• **INPUT**
☆ ☆ ☆ ☆
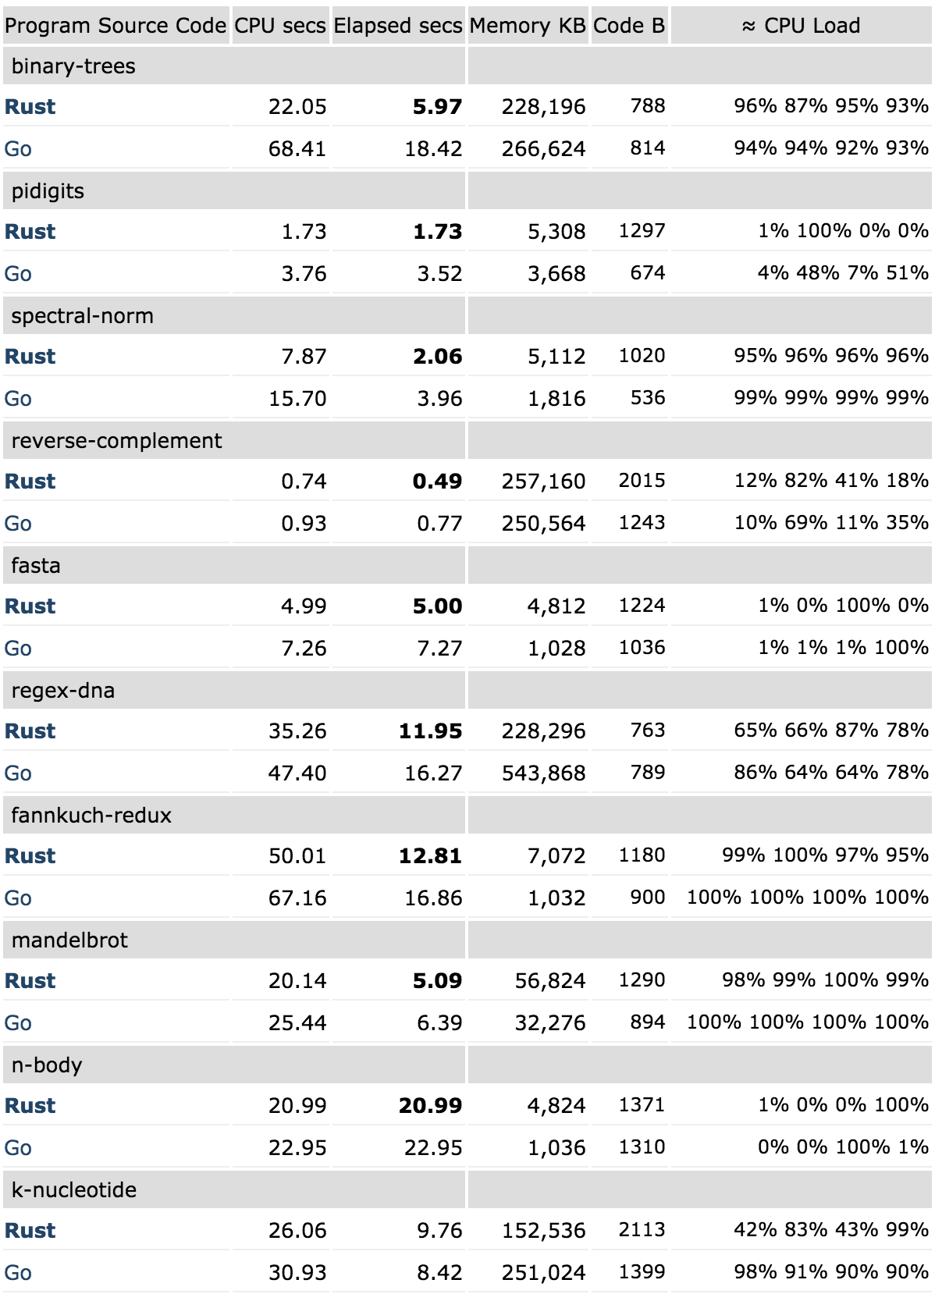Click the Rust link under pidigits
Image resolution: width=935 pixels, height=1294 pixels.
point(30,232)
☆ ☆ ☆ ☆
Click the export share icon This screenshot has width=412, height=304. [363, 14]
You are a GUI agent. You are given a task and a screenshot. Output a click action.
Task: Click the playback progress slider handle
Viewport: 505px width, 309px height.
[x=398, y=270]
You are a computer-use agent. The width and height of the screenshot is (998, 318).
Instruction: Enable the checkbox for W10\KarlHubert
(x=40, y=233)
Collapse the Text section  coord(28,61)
☆ ☆ ☆ ☆
• **WHAT THE TASK ASKS**
Transcribe each line of the data above, unaltered, from the one where "You are a computer-use" appears to the one where "Collapse the Text" appears, inclusive of both.

• **TASK RESULT**
You are a computer-use agent. The width and height of the screenshot is (998, 318).
Instruction: Enable the checkbox for W10\KarlHubert
(x=40, y=233)
Collapse the Text section  coord(28,61)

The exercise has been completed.